DOCUMENT EXTRACT:
OPINION OF THE COURT
RICHARD O. WATSON, Circuit Judge.When Deputy Sheriff Naughton and rescue arrived at the one car accident, they discovered a 1980 Datsun on its roof in the median of I-95. Rescue, the first on the scene, found Defendant Knight, sitting on *122the running board of a fire truck which had responded to the incident. The accident occurred at approximately 1:00 a.m. or after.
Deputy Naughton observed Defendant’s eyes were a little bloodshot, smelled alcohol on Defendant’s breath and noticed Defendant weáving a little when he stood, but not much.
When FHP Trooper Tayloe arrived, after conducting his accident investigation, Trooper Tayloe advised Defendant he was conducting a criminal investigation. He advised Defendant of his constitutional rights and Defendant acknowledged he understood them. Trooper Tayloe then asked Defendant who owned the car and who was driving the car. Defendant replied he owned the car and he was driving it. Defendant had the keys to the car in his possession.

RECORDS SHOWN:
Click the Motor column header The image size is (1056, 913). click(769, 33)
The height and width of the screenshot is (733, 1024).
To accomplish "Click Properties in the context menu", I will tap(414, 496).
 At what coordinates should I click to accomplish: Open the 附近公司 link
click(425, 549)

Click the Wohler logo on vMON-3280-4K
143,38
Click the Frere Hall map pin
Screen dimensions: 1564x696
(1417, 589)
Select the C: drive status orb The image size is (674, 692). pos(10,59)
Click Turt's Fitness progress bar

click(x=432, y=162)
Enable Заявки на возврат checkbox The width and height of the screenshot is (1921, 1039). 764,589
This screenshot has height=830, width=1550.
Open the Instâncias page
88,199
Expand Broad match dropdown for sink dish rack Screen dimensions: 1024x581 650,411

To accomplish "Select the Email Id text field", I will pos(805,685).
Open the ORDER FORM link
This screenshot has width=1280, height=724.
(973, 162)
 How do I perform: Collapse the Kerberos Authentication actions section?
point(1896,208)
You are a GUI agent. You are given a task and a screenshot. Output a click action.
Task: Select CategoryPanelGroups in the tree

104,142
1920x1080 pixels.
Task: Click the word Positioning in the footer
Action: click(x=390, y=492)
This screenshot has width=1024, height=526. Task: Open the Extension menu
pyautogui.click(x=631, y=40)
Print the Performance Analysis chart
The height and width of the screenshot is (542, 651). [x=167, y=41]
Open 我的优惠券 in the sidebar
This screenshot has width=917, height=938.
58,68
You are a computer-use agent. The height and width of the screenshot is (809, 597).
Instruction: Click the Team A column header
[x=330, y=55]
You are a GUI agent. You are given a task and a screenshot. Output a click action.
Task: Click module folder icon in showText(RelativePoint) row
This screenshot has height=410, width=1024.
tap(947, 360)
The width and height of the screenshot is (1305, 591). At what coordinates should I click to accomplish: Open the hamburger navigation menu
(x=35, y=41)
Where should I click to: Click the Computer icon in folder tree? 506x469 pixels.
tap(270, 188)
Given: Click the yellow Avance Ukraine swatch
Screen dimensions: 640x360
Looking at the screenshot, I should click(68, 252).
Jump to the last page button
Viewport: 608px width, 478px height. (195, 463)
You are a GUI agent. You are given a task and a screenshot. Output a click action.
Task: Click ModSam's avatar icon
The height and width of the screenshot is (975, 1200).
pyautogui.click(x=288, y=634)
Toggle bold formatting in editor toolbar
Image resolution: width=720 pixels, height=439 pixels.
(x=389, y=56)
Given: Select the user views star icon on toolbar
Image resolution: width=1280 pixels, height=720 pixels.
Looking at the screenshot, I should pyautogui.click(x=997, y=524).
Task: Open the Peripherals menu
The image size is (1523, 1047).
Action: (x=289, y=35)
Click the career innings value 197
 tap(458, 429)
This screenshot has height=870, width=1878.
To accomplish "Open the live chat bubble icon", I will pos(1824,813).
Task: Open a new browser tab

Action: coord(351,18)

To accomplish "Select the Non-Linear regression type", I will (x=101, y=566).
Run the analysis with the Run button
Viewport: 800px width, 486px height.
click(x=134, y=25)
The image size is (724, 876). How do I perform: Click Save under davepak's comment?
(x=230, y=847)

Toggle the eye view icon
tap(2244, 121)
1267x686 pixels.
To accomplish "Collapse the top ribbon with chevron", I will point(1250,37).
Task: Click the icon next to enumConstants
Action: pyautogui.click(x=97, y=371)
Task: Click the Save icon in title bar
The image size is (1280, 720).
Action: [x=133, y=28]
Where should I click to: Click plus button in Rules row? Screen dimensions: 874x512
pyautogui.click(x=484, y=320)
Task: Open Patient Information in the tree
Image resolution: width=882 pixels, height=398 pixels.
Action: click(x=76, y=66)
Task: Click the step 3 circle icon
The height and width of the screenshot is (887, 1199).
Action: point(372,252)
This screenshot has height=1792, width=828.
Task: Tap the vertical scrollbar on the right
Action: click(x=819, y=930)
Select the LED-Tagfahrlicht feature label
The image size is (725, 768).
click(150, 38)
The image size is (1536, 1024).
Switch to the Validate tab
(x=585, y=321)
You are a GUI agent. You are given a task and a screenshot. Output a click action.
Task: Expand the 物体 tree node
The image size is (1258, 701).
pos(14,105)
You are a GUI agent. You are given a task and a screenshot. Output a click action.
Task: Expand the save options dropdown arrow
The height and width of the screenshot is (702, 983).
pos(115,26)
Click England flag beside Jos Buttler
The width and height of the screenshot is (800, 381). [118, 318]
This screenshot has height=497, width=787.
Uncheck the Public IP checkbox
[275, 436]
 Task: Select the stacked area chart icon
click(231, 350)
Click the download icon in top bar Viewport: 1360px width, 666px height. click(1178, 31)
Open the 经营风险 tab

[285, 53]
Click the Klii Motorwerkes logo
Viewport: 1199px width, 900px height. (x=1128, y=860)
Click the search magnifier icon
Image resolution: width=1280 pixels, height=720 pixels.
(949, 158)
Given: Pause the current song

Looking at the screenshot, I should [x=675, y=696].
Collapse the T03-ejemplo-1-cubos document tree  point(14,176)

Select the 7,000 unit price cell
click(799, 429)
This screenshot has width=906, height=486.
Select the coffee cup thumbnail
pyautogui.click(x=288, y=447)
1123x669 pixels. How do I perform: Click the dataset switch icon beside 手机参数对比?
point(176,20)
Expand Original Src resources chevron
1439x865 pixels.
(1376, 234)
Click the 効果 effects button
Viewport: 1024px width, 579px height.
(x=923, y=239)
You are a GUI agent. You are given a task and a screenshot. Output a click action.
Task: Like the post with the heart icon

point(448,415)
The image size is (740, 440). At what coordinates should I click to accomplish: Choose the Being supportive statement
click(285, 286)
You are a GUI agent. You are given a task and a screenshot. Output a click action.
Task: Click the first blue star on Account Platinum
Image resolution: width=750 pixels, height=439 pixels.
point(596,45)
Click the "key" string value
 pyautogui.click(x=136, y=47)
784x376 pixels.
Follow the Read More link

ACTION ITEM A:
Reproduce the passage of the court opinion starting with "When FHP Trooper" and going on through "in his possession.".
ACTION ITEM B:
In the court opinion, what vehicle did Deputy Naughton and rescue find on its roof in the median of I-95?
ACTION ITEM C:
Pick up the court opinion after its last sentence and carry the text forward.

TASK RESULT A:
When FHP Trooper Tayloe arrived, after conducting his accident investigation, Trooper Tayloe advised Defendant he was conducting a criminal investigation. He advised Defendant of his constitutional rights and Defendant acknowledged he understood them. Trooper Tayloe then asked Defendant who owned the car and who was driving the car. Defendant replied he owned the car and he was driving it. Defendant had the keys to the car in his possession.

TASK RESULT B:
A 1980 Datsun.

TASK RESULT C:
Trooper Tayloe noticed a strong smell of alcoholic beverages on Defendant’s breath, noticed his eyes were watery and his face flushed. Defendant was talkative and “on the carefree side”. He had difficulty standing and had to place his hand on objects for support. The trooper testified he showed the customary disorientation that accident victims show. The trooper denied that Defendant was confused at the scene, but appeared disorientated at the time of the breathalyzer test.
Defendant was transported to the hospital, treated and released. While there a blood test was taken at 3:41 a.m. at the request of the trooper. The test showed Defendant had a blood alcohol level of .21 percent. Defendant was then transported to jail where he was given a field sobriety test at 4:35 a.m. and a breathalyzer test at 4:42 a.m. He failed to satisfactorily perform the field test and the breathalyzer test showed his blood alcohol level was .19 percent. Defendant told the trooper he had been drinking and when asked how many he answered, “four in the last hour”. Defendant also told the trooper that he had started drinking at 8:30 p.m. and stopped drinking at 10:30 p.m. The booking report indicates Defendant was 5 feet 6 inches tall and weighed 165 pounds.
Paramedic Herring testified that Defendant was shook up from the accident, but could ambulate once he was assisted across the ditch. He appeared to be aware of what happened and was able to respond to questions regarding possible injuries. During the trip to the hospital Defendant took off a cervical collar telling rescue he did not need it. At the hospital he refused to sign himself in and started to leave, but Herring was able to talk him in to staying.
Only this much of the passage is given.